Taking an Uber can be a hit or miss experience. For instance, your driver could be totally oblivious of where to go, even with navigational directions provided by an app. Other, more drastic hiccups can and do sometimes happen, but we've not seen anything quite like this until now. Recently, an alleged Uber rider caught on video the moment that the steering wheel of the car they were riding in completely dislodged itself, leaving the driver in a complete and understandable panic.
Twitter user @shawndagoat took to the social media platform to express his utter disbelief, and the video has since gone viral.
Details are quite limited, but the caption to the user’s tweet reads: “My Uber driver stirring (sic) wheel came off.”
The video shows him recording from the right rear passenger seat while his driver was fiddling with the steering wheel on what appears to be the interior of a Land Rover LR2. And then, almost like a comedy skit, the driver seemingly accidentally pulls the entire wheel off the steering shaft. Thankfully, it appears they weren’t in motion and were pulled off to the side somewhere with the hazard lights flashing.
Due to the limited info, it’s hard to tell whether this situation is legitimate and if at all, involves an Uber hire. But given that Uber has been treading on thin ice over the years, the company doesn’t take rider safety lightly as its social media and customer response team immediately responded to @shawndagoat’s tweet.
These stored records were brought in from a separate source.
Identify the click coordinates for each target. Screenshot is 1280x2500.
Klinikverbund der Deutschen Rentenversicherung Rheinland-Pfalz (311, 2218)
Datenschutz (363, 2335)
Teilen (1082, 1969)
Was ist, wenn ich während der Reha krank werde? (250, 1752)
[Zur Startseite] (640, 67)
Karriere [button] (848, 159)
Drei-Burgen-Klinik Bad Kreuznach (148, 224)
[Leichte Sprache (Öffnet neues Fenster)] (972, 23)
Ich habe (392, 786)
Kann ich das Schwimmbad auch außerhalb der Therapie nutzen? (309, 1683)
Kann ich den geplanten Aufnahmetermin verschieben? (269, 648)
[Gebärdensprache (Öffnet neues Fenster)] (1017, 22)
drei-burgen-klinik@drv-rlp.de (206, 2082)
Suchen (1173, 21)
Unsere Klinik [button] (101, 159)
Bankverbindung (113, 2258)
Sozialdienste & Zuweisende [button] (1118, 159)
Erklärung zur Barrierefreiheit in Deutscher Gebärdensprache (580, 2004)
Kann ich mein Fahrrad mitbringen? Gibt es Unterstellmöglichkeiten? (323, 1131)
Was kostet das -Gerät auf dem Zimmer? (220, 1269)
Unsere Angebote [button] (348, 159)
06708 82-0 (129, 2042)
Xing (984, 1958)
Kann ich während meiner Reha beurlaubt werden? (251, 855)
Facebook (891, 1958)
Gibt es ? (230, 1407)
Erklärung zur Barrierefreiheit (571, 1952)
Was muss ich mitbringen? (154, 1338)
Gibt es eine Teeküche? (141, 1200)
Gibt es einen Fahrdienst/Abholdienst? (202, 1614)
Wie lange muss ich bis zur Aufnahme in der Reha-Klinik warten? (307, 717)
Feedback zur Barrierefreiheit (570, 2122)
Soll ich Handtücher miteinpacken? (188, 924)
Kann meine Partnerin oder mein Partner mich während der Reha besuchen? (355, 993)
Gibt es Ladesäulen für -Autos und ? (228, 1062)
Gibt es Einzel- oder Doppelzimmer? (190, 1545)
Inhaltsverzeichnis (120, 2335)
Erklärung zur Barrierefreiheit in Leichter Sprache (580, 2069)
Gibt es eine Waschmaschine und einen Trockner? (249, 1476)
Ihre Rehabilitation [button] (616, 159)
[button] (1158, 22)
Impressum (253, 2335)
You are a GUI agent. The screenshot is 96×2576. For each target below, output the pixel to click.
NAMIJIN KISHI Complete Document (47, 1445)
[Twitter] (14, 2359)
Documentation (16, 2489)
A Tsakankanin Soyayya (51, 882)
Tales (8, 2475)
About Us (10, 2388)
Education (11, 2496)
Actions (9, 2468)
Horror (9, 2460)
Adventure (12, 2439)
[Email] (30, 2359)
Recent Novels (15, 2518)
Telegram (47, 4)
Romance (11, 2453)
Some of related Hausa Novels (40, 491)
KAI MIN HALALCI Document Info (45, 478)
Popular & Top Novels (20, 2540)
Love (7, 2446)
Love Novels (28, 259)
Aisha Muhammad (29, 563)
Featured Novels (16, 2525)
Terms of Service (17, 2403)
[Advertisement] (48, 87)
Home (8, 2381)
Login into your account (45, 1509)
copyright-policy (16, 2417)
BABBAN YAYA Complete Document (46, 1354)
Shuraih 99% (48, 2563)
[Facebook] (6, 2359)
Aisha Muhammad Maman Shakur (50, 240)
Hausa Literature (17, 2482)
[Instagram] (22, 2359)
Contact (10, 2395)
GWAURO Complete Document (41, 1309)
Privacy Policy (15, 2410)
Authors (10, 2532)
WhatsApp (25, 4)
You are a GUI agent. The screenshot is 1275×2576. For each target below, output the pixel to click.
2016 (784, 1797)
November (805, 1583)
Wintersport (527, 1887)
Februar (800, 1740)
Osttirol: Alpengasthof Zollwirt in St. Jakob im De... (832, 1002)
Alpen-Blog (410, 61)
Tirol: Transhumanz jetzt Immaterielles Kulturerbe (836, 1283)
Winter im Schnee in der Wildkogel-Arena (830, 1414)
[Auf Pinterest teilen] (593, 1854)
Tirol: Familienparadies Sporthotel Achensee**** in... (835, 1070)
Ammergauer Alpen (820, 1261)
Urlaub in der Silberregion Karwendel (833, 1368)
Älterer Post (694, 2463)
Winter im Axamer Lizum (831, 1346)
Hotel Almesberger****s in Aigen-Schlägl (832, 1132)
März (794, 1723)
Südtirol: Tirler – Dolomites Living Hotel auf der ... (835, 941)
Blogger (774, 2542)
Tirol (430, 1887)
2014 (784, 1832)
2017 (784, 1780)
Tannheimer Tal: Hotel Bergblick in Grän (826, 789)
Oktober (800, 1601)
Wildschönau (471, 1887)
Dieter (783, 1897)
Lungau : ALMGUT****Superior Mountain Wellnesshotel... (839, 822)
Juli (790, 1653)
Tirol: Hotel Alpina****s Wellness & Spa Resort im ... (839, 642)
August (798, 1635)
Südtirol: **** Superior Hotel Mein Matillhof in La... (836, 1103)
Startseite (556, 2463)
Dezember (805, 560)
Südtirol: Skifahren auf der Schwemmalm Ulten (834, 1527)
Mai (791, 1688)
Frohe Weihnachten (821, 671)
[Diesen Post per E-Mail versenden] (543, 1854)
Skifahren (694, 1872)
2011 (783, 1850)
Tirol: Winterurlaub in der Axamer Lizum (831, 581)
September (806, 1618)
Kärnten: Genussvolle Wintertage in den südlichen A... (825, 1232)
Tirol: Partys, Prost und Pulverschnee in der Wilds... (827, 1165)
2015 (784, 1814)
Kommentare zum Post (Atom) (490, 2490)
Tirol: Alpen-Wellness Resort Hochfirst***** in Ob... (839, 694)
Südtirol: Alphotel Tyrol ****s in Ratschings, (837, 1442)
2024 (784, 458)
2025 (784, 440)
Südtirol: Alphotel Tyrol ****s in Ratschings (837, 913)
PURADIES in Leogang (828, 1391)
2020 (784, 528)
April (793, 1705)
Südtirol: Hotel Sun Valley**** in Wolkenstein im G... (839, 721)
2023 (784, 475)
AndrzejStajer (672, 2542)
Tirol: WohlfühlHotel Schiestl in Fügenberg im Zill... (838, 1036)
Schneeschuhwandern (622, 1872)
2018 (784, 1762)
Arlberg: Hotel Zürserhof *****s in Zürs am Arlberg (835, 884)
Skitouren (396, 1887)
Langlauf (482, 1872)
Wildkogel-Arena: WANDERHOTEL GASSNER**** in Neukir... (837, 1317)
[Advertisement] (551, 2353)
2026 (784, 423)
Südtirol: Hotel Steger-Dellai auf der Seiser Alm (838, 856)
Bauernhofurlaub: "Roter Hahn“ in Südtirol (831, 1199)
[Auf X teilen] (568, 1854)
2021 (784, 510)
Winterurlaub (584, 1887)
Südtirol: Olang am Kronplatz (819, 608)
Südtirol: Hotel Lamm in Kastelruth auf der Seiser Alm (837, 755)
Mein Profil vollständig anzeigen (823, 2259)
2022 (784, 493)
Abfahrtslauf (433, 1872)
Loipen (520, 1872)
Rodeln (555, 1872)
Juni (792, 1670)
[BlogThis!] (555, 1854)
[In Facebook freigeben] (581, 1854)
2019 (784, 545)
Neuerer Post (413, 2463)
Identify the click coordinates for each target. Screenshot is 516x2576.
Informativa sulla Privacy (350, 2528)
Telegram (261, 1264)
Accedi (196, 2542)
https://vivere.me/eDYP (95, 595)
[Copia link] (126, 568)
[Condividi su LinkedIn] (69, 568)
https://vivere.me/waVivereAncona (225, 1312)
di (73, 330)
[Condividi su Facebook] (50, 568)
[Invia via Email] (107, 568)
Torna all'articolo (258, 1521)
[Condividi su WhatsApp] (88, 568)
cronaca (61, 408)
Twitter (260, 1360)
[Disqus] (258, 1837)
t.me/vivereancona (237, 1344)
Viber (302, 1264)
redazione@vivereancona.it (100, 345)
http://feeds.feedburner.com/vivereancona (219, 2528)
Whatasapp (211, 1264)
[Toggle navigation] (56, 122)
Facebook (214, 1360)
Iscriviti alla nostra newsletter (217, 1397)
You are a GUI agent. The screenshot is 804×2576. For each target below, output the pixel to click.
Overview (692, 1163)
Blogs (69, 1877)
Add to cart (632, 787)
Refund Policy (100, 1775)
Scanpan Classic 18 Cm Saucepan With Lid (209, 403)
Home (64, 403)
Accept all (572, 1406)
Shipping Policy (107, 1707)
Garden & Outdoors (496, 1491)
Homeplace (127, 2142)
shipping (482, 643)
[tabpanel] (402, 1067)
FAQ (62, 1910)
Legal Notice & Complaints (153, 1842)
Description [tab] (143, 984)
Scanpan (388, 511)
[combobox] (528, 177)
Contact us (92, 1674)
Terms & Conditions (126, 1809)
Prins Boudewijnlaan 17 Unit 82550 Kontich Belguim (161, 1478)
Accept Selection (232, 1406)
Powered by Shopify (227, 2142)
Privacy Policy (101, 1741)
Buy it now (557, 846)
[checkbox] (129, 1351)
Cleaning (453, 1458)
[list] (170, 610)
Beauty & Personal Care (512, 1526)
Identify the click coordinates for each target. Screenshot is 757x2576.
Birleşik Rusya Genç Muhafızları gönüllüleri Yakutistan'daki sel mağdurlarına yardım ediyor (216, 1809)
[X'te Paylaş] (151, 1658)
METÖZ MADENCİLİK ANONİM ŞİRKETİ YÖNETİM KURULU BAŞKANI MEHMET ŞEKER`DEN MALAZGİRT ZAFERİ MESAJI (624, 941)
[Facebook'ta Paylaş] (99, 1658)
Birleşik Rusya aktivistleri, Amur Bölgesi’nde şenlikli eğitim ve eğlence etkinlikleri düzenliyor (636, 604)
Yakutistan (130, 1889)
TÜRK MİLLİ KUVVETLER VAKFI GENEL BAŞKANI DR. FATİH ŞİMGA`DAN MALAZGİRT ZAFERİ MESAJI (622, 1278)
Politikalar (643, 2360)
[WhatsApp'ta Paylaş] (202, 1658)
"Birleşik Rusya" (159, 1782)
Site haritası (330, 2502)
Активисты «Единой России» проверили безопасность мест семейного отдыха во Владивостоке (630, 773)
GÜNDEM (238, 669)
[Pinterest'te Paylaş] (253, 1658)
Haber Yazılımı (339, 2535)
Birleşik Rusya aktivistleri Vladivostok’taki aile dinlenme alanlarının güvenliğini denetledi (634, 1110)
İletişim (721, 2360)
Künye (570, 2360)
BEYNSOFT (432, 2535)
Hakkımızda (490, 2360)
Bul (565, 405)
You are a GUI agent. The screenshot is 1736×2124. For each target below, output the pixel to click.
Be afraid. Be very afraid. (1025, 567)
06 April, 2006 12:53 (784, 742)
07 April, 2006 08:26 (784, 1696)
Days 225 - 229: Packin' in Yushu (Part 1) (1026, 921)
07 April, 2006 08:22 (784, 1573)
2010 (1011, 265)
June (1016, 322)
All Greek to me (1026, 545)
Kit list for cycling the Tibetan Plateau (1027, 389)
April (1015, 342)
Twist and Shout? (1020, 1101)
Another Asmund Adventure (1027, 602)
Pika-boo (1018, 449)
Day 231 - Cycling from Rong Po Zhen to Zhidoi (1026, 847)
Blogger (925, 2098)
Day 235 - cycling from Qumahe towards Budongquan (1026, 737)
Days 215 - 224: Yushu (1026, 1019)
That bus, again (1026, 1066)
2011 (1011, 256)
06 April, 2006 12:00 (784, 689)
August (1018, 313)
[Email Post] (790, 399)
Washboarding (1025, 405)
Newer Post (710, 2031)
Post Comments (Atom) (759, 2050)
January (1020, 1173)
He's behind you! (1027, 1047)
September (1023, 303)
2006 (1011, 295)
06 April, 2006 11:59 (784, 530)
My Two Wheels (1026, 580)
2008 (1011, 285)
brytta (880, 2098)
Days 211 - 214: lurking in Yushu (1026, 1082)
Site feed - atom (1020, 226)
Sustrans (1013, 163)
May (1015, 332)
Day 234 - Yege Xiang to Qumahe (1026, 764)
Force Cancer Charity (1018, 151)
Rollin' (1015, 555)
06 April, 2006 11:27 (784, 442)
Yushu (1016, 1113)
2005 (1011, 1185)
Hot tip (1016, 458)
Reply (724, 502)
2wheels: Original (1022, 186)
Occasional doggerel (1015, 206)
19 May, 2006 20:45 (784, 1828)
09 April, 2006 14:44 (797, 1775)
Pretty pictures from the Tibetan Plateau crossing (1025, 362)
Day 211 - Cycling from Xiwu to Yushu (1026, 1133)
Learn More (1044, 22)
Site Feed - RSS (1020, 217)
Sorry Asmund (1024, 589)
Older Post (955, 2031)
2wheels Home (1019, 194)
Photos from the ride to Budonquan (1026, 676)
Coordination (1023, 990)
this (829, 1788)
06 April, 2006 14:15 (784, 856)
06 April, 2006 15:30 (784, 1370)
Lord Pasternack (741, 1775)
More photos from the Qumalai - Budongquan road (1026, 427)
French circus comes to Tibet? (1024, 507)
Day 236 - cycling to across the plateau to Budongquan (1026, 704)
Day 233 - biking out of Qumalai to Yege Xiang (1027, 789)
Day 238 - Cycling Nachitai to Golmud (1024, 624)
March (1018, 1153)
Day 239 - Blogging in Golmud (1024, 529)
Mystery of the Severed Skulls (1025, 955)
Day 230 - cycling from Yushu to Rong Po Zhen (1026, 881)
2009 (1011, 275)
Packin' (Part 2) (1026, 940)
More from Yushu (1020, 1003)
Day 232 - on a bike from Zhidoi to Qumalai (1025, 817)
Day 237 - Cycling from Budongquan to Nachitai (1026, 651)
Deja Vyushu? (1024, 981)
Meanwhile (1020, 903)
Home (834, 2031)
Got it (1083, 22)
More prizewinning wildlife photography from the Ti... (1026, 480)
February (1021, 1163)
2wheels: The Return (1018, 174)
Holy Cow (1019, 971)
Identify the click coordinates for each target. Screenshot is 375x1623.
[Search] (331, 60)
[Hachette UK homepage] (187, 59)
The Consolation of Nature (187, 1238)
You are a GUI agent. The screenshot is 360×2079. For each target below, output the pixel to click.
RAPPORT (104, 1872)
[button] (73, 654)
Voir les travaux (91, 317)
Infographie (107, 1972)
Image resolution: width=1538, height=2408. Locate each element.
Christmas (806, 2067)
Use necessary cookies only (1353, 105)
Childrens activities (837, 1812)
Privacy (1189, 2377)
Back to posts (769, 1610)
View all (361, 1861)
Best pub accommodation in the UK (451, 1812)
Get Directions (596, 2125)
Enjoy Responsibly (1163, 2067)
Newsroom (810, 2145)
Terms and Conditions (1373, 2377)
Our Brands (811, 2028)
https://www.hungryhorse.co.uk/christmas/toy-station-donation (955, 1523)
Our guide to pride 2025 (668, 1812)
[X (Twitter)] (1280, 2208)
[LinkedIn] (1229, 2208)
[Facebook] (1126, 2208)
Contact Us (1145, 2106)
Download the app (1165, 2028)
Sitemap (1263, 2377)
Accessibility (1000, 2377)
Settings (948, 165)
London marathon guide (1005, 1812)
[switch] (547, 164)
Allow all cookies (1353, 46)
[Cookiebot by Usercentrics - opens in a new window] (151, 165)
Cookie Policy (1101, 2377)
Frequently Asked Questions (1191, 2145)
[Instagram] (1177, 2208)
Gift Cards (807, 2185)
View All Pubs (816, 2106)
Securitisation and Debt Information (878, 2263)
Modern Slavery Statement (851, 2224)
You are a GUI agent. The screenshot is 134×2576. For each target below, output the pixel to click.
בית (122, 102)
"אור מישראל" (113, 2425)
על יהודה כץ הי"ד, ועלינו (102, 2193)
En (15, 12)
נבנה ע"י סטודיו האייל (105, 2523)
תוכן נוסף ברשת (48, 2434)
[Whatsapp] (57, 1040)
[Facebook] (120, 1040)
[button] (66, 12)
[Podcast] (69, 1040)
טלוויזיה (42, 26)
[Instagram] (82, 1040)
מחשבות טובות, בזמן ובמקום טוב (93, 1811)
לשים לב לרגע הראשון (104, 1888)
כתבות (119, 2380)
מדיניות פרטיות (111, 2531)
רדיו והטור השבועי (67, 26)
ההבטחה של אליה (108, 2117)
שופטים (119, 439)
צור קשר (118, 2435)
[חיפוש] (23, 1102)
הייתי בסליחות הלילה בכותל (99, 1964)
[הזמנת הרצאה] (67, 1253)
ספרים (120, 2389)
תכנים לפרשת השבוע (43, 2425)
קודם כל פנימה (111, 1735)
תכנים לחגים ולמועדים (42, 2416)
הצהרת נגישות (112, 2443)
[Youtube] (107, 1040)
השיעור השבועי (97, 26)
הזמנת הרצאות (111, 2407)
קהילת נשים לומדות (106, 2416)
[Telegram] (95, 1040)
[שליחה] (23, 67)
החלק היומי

Thanks to some quick research from our friends at Jalopnik, it appears the Land Rover LR2’s steering wheel is held in by a single, large Torx bolt once the steering wheel is fitted onto the shaft. The end of the shaft is a male-side hexagonal fitting and the steering wheel simply slides onto the hexagonal fitting, locking it in place so the torque of the steering wheel turns the shaft. That aforementioned Torx bolt then secures the wheel in place to prevent the steering wheel from falling off.
It’s possible that the Torx bolt simply came off from incorrect fastening during its previous service. The Land Rover LR2 was also not a victim to any driver-side Takata airbag recalls, so it’s a big question as to why the steering wheel was possibly serviced in the first place.
But nonetheless, we can all agree that we wouldn’t want this happening in any situation whatsoever.